== Exercise task ==
Output the records as a numbered list without blank lines, starting with the line that contains "This screenshot has height=862, width=1114." and going on through the line that contains "Looking at the screenshot, I should [x=355, y=148].". Include only those lines.
---------- Given entries ----------
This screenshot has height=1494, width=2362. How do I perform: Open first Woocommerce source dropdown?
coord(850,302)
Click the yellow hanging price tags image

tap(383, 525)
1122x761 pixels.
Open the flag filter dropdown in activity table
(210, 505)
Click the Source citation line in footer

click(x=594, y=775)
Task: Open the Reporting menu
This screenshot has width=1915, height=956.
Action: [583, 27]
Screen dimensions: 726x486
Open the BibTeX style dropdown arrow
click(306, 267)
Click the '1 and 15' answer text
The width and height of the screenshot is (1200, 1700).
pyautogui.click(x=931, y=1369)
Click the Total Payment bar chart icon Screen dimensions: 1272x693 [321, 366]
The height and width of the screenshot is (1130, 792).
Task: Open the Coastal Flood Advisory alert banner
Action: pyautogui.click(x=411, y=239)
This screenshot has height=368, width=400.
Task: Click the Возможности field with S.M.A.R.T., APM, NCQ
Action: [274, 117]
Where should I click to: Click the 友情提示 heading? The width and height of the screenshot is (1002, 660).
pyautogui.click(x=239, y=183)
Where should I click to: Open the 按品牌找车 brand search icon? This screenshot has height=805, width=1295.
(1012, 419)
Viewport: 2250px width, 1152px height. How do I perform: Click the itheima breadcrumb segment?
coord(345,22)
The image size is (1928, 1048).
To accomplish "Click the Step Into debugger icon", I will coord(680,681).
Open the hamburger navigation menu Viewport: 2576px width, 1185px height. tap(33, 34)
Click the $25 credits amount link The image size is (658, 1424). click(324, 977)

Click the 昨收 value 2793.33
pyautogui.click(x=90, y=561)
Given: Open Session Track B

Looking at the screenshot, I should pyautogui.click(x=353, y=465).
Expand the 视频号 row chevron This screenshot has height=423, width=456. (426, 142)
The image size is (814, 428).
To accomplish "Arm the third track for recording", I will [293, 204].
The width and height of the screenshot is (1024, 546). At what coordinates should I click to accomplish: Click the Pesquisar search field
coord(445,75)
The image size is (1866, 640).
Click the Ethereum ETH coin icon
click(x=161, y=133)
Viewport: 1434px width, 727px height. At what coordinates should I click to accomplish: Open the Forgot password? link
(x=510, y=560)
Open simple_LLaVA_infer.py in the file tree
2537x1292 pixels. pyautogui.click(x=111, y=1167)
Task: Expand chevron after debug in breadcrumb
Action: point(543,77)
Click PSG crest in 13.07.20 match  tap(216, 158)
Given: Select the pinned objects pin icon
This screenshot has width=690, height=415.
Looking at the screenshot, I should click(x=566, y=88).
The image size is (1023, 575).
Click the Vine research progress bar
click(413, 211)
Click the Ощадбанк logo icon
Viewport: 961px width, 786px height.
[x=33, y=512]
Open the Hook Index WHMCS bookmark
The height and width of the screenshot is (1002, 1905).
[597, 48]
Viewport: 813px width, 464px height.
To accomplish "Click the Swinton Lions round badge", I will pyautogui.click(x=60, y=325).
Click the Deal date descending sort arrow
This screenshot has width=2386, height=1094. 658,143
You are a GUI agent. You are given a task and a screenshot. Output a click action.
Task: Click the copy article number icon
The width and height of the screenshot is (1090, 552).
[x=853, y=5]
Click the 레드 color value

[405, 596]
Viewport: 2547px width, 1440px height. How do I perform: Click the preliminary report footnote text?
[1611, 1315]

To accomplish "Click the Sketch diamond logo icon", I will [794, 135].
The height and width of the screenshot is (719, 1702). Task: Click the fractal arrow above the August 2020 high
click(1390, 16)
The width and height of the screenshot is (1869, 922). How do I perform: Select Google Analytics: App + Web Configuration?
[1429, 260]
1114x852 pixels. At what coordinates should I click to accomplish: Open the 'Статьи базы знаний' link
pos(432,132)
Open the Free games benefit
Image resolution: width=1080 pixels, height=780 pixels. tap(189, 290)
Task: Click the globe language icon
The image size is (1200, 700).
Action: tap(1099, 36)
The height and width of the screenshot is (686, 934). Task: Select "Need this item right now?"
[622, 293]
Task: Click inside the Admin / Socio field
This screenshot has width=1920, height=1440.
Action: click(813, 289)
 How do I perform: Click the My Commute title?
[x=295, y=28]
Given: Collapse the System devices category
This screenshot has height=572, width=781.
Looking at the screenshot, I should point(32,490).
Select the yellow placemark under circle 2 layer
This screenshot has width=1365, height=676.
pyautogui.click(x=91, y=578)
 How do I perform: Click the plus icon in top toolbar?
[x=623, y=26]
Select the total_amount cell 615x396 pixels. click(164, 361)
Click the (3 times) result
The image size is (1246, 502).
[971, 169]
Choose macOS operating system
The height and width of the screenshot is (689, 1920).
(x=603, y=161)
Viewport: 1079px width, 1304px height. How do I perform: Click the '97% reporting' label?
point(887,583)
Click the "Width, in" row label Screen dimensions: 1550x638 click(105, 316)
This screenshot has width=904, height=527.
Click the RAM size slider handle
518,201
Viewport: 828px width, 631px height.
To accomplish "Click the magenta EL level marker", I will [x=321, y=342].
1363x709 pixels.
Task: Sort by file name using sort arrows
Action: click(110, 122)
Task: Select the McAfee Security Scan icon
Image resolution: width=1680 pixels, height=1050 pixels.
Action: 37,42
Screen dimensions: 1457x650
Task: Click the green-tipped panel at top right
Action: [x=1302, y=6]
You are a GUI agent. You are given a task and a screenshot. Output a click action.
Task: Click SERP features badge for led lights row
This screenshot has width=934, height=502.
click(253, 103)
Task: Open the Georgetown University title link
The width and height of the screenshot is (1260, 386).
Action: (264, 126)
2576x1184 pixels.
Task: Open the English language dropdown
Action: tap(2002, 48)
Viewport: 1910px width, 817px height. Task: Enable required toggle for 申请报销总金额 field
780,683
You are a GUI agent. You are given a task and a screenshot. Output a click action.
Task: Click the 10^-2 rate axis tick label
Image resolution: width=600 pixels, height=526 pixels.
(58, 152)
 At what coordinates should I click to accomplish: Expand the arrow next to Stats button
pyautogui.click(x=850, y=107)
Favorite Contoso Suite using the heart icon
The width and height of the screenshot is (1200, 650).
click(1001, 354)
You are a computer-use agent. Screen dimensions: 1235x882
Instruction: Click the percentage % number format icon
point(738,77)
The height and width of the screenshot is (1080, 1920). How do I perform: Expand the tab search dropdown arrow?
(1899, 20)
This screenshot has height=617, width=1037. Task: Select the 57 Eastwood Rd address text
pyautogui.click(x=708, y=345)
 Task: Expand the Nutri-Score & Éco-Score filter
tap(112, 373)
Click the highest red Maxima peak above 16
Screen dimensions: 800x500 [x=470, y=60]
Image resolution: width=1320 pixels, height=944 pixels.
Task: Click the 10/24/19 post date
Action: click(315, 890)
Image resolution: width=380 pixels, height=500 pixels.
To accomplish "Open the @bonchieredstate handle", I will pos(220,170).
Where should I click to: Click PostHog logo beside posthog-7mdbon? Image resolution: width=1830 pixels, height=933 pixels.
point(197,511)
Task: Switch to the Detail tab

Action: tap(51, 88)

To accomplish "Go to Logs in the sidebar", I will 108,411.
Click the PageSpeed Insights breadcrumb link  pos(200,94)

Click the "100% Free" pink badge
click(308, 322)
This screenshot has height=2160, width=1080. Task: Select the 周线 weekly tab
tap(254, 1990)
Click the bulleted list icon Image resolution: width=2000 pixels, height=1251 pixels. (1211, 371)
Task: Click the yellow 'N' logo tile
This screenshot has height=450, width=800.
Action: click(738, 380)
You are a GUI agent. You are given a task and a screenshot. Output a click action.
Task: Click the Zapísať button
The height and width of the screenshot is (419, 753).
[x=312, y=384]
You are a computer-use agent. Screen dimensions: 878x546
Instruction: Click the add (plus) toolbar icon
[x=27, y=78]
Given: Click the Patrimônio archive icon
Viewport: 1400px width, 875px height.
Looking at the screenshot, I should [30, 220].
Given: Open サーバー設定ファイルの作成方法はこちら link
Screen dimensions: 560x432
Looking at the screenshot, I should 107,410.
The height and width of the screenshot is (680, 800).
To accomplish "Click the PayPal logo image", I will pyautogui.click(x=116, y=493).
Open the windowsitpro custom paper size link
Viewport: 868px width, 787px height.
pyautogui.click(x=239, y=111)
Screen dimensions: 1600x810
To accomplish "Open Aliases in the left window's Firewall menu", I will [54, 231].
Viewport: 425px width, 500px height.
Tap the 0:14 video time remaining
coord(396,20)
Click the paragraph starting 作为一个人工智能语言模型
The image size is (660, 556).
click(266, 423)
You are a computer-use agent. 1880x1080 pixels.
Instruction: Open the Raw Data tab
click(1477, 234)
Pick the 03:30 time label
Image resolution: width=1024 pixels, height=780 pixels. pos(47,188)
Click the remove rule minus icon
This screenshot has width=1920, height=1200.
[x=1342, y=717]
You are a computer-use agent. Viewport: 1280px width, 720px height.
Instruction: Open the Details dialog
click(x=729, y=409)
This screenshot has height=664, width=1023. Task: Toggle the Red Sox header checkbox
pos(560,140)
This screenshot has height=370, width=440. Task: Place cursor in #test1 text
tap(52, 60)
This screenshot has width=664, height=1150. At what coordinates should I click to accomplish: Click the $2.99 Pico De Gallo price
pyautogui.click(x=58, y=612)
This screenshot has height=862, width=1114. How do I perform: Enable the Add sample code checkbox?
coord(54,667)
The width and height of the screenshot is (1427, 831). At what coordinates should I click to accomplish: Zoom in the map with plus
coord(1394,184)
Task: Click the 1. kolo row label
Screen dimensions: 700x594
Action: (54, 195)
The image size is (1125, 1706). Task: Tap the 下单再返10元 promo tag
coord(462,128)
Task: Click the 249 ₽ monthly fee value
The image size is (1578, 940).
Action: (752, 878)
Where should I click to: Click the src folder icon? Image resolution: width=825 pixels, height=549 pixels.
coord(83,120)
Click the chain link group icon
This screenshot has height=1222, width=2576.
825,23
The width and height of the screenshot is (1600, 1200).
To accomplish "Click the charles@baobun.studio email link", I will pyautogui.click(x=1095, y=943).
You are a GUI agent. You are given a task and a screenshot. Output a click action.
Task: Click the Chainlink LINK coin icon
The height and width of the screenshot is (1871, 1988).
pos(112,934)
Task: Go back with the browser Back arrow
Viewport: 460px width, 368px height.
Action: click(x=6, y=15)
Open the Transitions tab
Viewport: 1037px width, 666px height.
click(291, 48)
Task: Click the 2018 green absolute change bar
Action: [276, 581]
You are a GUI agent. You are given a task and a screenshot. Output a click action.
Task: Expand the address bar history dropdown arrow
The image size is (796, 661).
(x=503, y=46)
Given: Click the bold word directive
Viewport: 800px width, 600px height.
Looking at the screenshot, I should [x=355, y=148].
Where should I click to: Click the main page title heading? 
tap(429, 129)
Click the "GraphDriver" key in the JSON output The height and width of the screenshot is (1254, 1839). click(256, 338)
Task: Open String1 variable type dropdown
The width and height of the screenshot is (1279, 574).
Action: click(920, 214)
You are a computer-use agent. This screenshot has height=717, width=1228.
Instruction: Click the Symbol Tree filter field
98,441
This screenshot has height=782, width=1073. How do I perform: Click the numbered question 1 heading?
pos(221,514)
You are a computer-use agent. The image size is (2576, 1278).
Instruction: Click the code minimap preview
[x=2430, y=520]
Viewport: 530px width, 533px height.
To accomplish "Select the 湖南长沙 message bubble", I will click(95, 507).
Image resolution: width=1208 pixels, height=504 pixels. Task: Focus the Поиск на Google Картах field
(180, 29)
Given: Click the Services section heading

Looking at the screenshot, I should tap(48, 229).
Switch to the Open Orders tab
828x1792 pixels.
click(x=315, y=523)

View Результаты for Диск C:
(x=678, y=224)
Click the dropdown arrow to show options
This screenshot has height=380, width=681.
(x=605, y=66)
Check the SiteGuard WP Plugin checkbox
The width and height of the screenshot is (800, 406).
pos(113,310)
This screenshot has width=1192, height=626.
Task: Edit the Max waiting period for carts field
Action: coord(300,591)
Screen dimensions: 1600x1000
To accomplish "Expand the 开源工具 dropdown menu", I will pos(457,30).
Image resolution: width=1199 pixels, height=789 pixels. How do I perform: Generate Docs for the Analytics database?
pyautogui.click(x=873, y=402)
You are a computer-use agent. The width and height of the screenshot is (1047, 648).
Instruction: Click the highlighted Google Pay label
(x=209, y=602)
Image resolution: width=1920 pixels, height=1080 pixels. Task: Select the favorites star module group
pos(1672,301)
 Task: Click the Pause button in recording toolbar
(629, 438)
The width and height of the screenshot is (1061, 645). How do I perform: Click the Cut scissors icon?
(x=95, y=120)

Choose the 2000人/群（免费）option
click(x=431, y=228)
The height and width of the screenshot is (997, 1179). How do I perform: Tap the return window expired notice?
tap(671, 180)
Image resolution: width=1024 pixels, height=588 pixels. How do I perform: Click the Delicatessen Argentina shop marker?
----------
== Full answer ==
1. This screenshot has height=862, width=1114. How do I perform: Enable the Add sample code checkbox?
2. coord(54,667)
3. The width and height of the screenshot is (1427, 831). At what coordinates should I click to accomplish: Zoom in the map with plus
4. coord(1394,184)
5. Task: Click the 1. kolo row label
6. Screen dimensions: 700x594
7. Action: (54, 195)
8. The image size is (1125, 1706). Task: Tap the 下单再返10元 promo tag
9. coord(462,128)
10. Task: Click the 249 ₽ monthly fee value
11. The image size is (1578, 940).
12. Action: (752, 878)
13. Where should I click to: Click the src folder icon? Image resolution: width=825 pixels, height=549 pixels.
14. coord(83,120)
15. Click the chain link group icon
16. This screenshot has height=1222, width=2576.
17. 825,23
18. The width and height of the screenshot is (1600, 1200).
19. To accomplish "Click the charles@baobun.studio email link", I will pyautogui.click(x=1095, y=943).
20. You are a GUI agent. You are given a task and a screenshot. Output a click action.
21. Task: Click the Chainlink LINK coin icon
22. The height and width of the screenshot is (1871, 1988).
23. pos(112,934)
24. Task: Go back with the browser Back arrow
25. Viewport: 460px width, 368px height.
26. Action: click(x=6, y=15)
27. Open the Transitions tab
28. Viewport: 1037px width, 666px height.
29. click(291, 48)
30. Task: Click the 2018 green absolute change bar
31. Action: [276, 581]
32. You are a GUI agent. You are given a task and a screenshot. Output a click action.
33. Task: Expand the address bar history dropdown arrow
34. The image size is (796, 661).
35. (x=503, y=46)
36. Given: Click the bold word directive
37. Viewport: 800px width, 600px height.
38. Looking at the screenshot, I should [x=355, y=148].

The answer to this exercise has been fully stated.